36 A. 93 | R.I. | 1896
We think that the evidence shows that the joining of Mrs. Foster in the ejectment suit, which it is alleged was malicious, was the result of a confusion in the defendant's mind as to whether Walter P. Foster or Mrs. Foster, or both, were to be regarded as tenants of the property, rather than that it was caused by *352 any improper motive on the part of the defendant. Though Mrs. Foster claimed at the trial that she acted only as agent for her son Walter, in the transactions between her and the defendant and his co-trustee relative to the continued occupation of the hotel during October, she chiefly, if not wholly, conducted the negotiations, and used language which would naturally create an impression in the defendant's mind that she regarded herself as a tenant of the property as well as her son.
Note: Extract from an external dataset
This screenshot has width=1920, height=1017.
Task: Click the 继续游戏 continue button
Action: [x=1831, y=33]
The note which she sent to the defendant, announcing the decision to remain during October, was "We will try it another month," thus apparently including herself with her son in the agreement. Again, in her answer to cross-interrogatory 5, page 147 of the record, to wit, "What was the understanding? You should pay rent, $75, in advance, according to the old lease?" she replies, "I presume so."
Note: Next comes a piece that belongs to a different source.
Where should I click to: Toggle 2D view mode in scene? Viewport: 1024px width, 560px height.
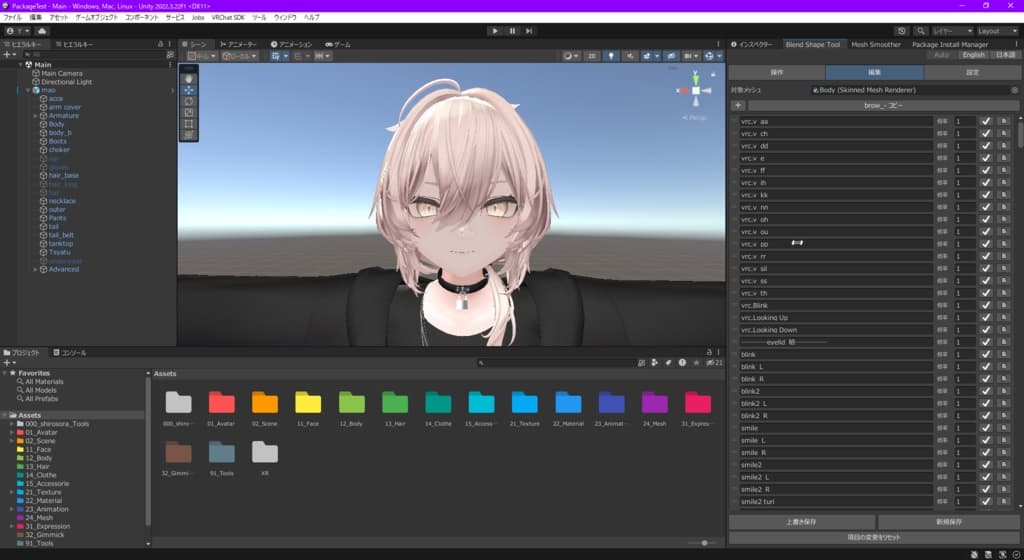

We are of the opinion, therefore, that the verdict was against the evidence, both on the ground of malice and want of probable cause.
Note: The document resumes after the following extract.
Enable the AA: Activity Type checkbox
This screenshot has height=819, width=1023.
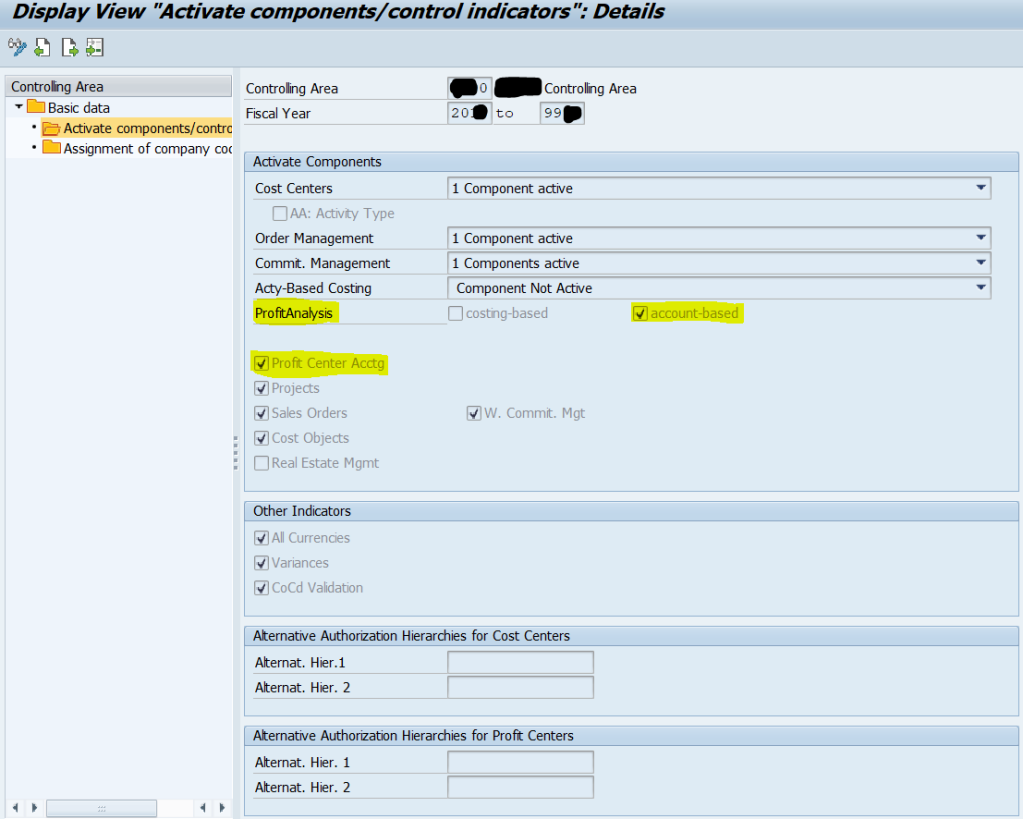pos(280,213)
We do not think that the present suit was prematurely brought. The action of ejectment complained of as malicious had resulted in a judgment in favor of the defendants in the Common Pleas Division, which was final. Though the defendant might, if reasons for a new trial existed, obtain a new trial by filing his petition under the statute within a year from the entry of the judgment, we do not think that this consideration would compel the plaintiffs to wait before bringing the present suit until the expiration of a year from the entry of the judgment in the ejectment suit.
As the case must go back to the Common Pleas Division for a new trial, we may perhaps properly express an opinion concerning some instructions to the jury which we consider erroneous, though their correctness is not before us because no exception was taken at the trial. These instructions were that the jury might consider, as evidence of malice and want of probable cause, the fact that the defendant entered the writ in the ejectment suit in court after possession of the property had been surrendered and nothing remained in the *353 suit except a small item of costs; also the subsequent proceedings in the ejectment suit, to wit, the carrying up of the case from the District Court to the Common Pleas Division, and from the Common Pleas Division to the Appellate Division, on a petition for new trial. In all these acts the defendant was in the exercise of his legal rights. Such exercise affords no basis for an inference of malice or want of probable cause, as grounds of action.
New trial granted, and case remitted to the Common Pleas Division.